Ok, there was some rot in the charts, but the 70s were a decade where all kinds of music could find a big audience. Glam, disco, prog, reggae, the beginnings of electronics, metal, the list goes on.
And lest we forget that punk was a base ingredient of many of the awful fashions of the eighties.
Correct about the impact that punk (at least the sounds they produced) had on the overall music scene. Prog-rock solos were also a minority taste, but as you rightly say there was an explosion into different genre at the time which punk had no influence on whatsoever.
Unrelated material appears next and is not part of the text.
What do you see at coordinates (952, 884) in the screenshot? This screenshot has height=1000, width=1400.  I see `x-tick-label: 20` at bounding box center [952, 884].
As a student, I turned up to a SP gig in London in late 1976 – just as they were about to make headlines – and had no idea what to expect. It was about making energetic noise and trying to cause offence, at which they were pretty successful. My own preferences lay with Led Zeppelin, whose film “The Song Remains The Same” started appearing in cinemas about the same time (a somewhat ironic title, in retrospect!)
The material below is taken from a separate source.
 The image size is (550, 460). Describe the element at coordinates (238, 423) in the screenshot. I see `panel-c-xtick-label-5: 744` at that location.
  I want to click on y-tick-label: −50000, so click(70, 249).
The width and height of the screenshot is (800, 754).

The SP were perhaps necessary, and only in the UK could “anarchy” be spittle-drawled about in such a way that actual anarchy would never happen.
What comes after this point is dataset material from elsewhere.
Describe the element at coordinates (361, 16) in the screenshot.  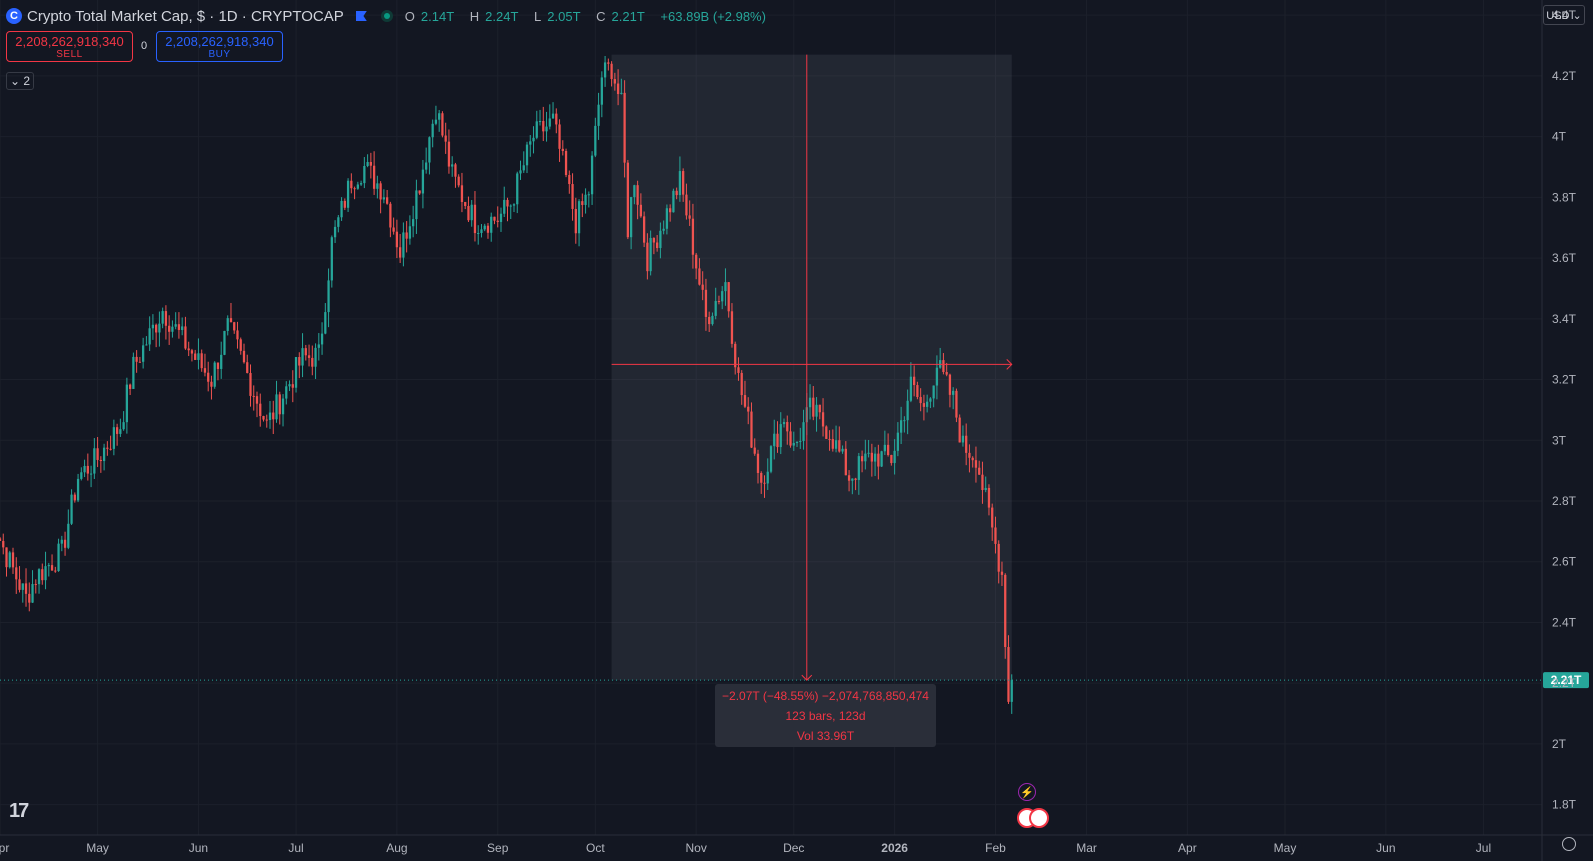
I see `flag-icon` at that location.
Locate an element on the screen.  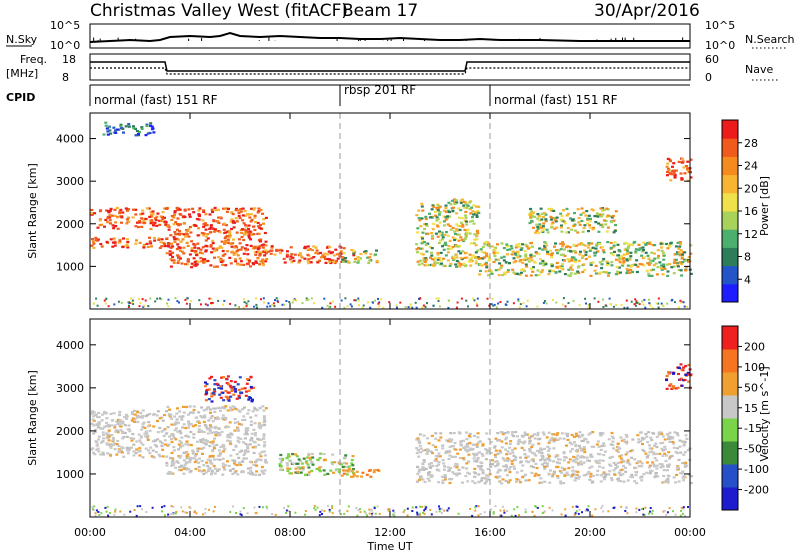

Has the author never seen ‘The Great Rock and Roll Swindle’?
He certainly doesn’t understand the point of punk and Rotten’s motivations.
Yes, I expect those middle class psuedo punks who inhabited art schools up an down the country in ’77 are disappointed with Lyndon’s support of Brexit. W**k*rs.
The punks I knew weren’t middle class or pseudo – and they would have supported Brexit for the revolution it represented, just like I did. Though I never wore the tribal colours I loved punk music and it’s ethos, and I loved prog rock too.
Still love them both now.
Confused author. Trump’s doctrine was MAGA, and it was, provably and palpably, for four years. It’s the Biden Whatever They’re Calling It that proudly displays its ecstasy of making things worse.
Sex Pistols were greatly overrated. Lydon’s best work came long after. Actually, his best performance comes from his 1993 guest feature in Leftfield’s ‘Open Up’ as far as I’m concerned. His politics were always anti-establishment and for that I always respected him far more than most of the swots that play music.
God save the Sex Pistols
They’re a bunch of wholesome blokes
They just like wearing filthy clothes
And swapping filthy jokes
Great article. But please remember that The Dictators, MC5, Iggy Pop, Ramones, etc… predate all these English punk bootlegs.
A case can be made for The Who’s My Generation as the first punk song.
The SPs were talentless, gobby adolescents, a marketing machine created by the Svengali-like McClaren. They belong in their time and place, and the most charitable interpretation of the motives of people like Boyle who want to revive them is that they’re suffering from arrested development. However, one of the band (can’t remember which one) appears to have grown up – interviewed by Johnny Walker the other day, he said he now preferred Steely Dan to the Pistols’ stuff. Good man!